Due to your unstable and dysfunctional upbringing, it is your counsel’s submission that rehabilitation is a highly relevant sentencing consideration in this matter. Reference is made to the Court of Appeal’s comments in Azzopardi v The Queen, in which it is stated that youth as a mitigatory factor is only extinguished in cases of the ‘gravest criminal offending’.[9] Despite the extent to which rehabilitation must yield to other key sentencing considerations given the serious nature of your offending, counsel contends that rehabilitation is an important matter, especially given that the offending was committed impulsively.[10]
[9]Azzopardi v The Queen (2011) 35 VR 43, 57 [44].
[10]DPP v JA & Ors [2023] VSC 531 [25]–[27].
As you are a ‘young offender’ by virtue of the Sentencing Act, it is open to this Court to make a youth justice centre order if satisfied of the matters in section 32(1) of that Act.
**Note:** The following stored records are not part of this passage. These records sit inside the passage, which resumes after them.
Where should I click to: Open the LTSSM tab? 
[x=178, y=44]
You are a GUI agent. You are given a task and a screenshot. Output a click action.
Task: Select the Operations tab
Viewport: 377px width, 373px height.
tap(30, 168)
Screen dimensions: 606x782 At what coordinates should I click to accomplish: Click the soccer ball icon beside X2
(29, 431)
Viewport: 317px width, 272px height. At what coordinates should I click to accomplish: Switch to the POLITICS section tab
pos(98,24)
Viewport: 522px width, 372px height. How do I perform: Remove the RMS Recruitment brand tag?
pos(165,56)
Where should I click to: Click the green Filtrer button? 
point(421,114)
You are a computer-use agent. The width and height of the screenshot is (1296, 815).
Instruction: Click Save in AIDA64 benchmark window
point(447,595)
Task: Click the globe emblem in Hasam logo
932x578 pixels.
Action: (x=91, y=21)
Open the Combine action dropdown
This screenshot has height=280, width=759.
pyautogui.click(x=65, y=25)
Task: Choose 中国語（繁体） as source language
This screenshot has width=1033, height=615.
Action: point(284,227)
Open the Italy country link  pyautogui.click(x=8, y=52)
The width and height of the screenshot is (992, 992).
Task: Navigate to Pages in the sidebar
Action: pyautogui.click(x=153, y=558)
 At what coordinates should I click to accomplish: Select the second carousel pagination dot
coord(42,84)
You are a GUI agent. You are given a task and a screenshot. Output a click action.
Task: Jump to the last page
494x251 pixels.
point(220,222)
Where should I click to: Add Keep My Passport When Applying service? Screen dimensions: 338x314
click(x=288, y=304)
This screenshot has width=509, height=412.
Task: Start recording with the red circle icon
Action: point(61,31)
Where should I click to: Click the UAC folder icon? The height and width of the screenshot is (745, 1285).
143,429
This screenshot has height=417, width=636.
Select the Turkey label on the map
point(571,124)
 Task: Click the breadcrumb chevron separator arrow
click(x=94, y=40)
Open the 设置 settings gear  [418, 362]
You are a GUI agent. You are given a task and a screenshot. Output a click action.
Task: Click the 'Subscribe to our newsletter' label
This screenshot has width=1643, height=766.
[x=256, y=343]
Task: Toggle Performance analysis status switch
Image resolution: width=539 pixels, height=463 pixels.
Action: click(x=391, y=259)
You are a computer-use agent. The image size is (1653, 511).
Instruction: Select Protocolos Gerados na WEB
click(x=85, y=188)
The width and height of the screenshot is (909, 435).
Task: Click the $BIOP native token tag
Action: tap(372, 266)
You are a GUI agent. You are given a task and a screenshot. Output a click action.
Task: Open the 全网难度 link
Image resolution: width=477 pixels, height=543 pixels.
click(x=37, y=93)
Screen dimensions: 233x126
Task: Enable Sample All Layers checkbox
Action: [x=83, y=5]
Your counsel submits that such an order is appropriate given that your prospects of rehabilitation are reasonable, and that you are immature and likely to be subject to undesirable influences if remanded in an adult prison.[11]
[11]Sentencing Act 1991 (Vic) s 32(1).
You have pleaded guilty to manslaughter, a category A serious youth offence under the Sentencing Act, and therefore this Court is prohibited from making a youth justice centre order unless satisfied that exceptional circumstances exist.[12] Counsel notes that exceptional circumstances can be composed of a combination of relatively common matters, and that assessment of such is a fact dependent determination.[13] It is your counsel’s position that this Court should find that exceptional circumstances exist, and that any period of detention that may be imposed should be served in a youth justice centre.
[12]Ibid ss 3(1), 32(2C).
[13]Castillo (a pseudonym) v The King [2023] VSCA 150 [47].
Your counsel relies on various matters to establish exceptional circumstances in this matter, namely, the circumstances of the offence; your personal history; guilty plea; limited prior history and no pending matters; your age at the time of the offence; positive engagement in programs and education while in custody; childhood deprivation; efforts to address your mental health issues whilst in custody; and your good prospects of rehabilitation.
Should a youth justice centre order be made in this matter, your counsel reminds the Court that it is limited to detaining you in a youth justice centre for a maximum period of four years.[14]
Bugmy principles
[14]Sentencing Act 1991 (Vic) s 32(3)(b).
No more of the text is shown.